AN INDIAN SAFFRON-YELLOW BROCADE ANGARKHA (LONG-SLEEVED OUTER ROBE)
PROPERTY OF A PRIVATE MUNICH COLLECTOR
Possibly Lucknow or Delhi, Northern India, 19th century
Cut similarly to a Mughal chogha (man's coat), the zari gold silk ground heavily brocaded in gilt metal thread wound around a silk core, with repeating rows of bold floral arrangements in European style, with long sleeves and shallow side openings, the back divided into three sections, the edges trimmed with a gilt braided tape of flattened metallic wire, lined in later-added yellow silk, the inner hems edged in modern metallic passementerie, 102cm from the nape.
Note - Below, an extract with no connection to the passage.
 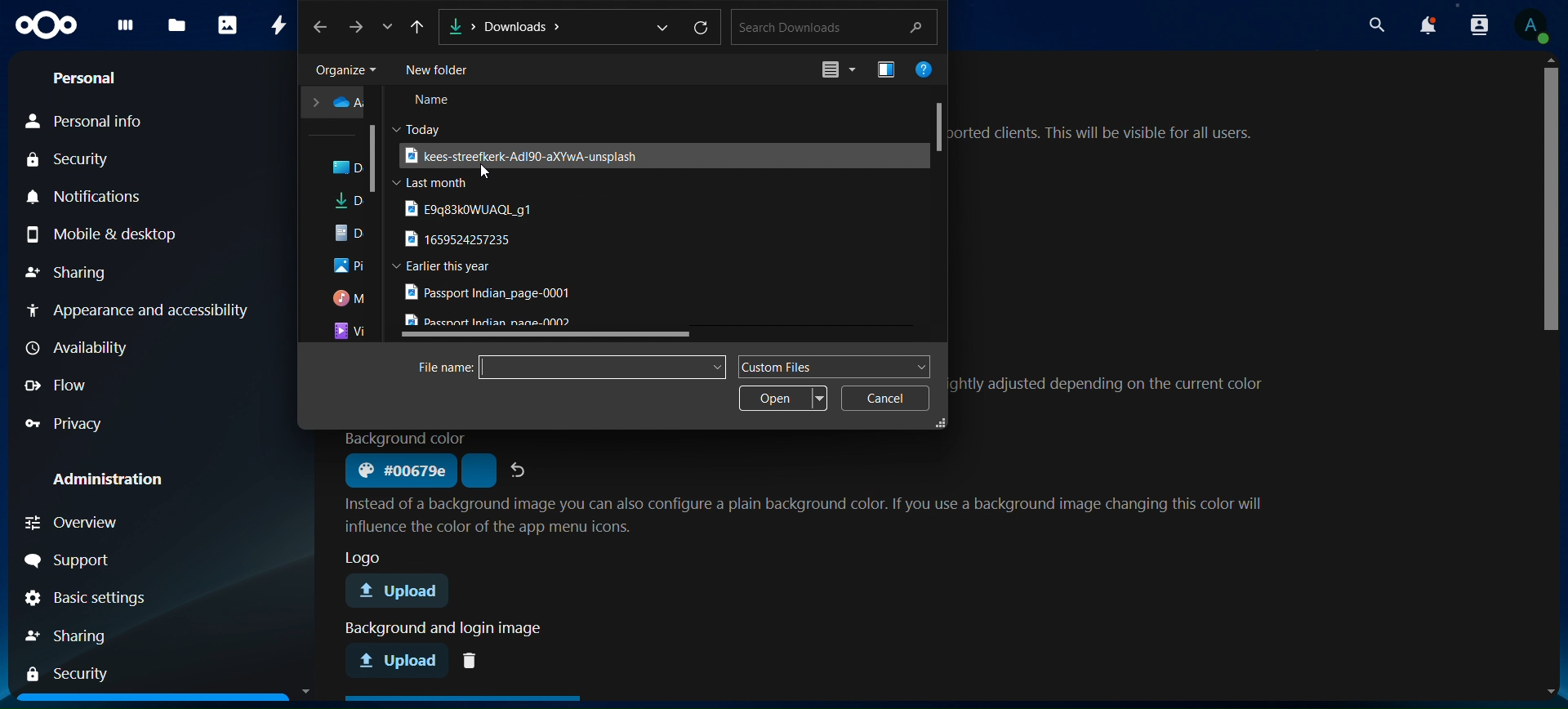 I want to click on Background color, so click(x=407, y=439).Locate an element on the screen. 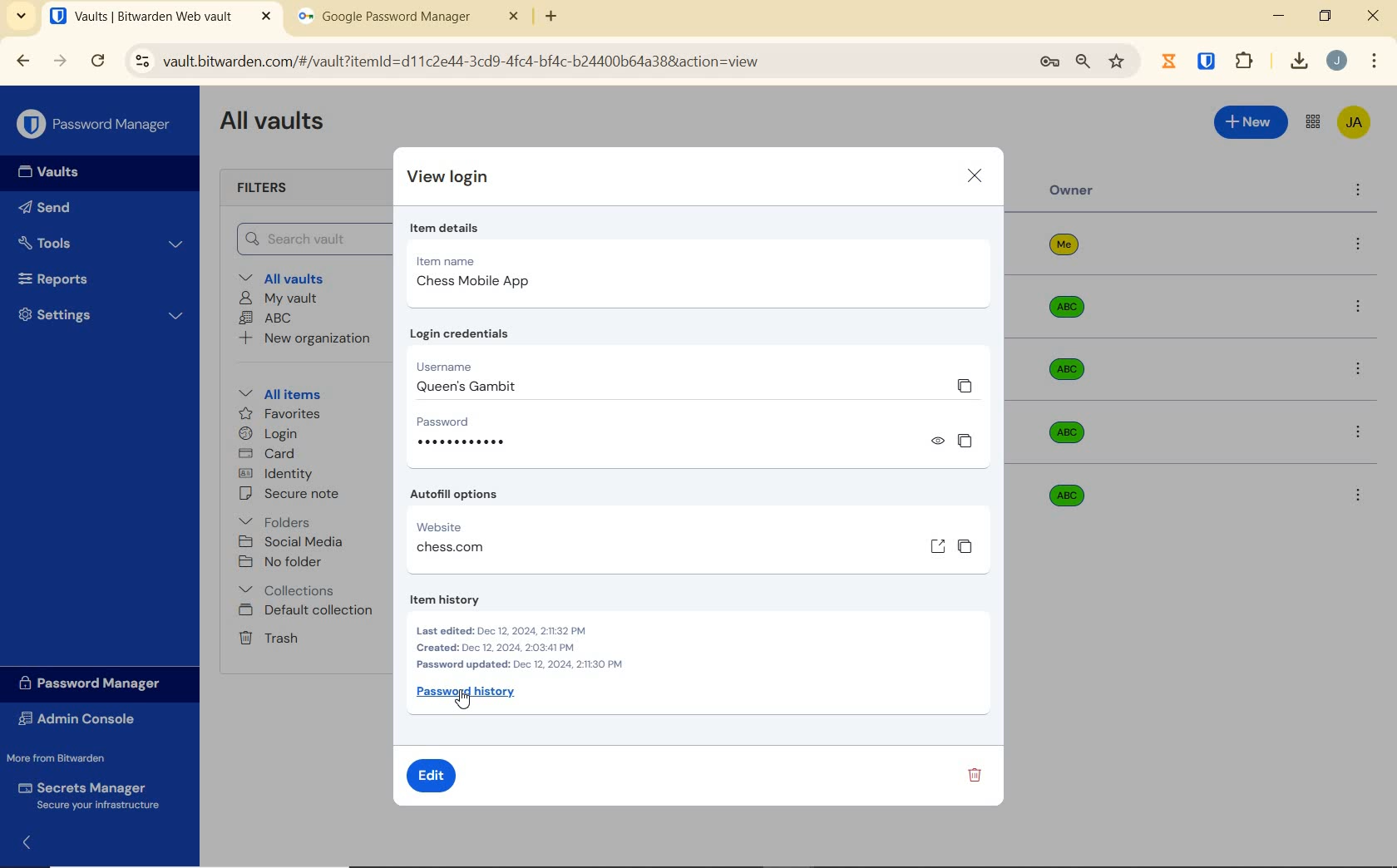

In South Asia, angarkhas are long-sleeved knee-high upper garments made in various fabrics such as brocade, silk, velvet, or muslin, and worn mostly by men over pajamas. They can be plain or heavily embroidered, often worked in a Persian-inherited technique called zardozi, and decorated with buti or floral motifs. It has been suggested that their shape evolved from Persian capes, like balaba or chapan, and their prominence rose since the Mughals invaded and established themselves in India. However, some scholars are convinced that this silhouette existed in the Subcontinent much before the Islamic period, finding parallels in Mathura Kushan sculptures dating back to the 1st - 2nd centuries AD.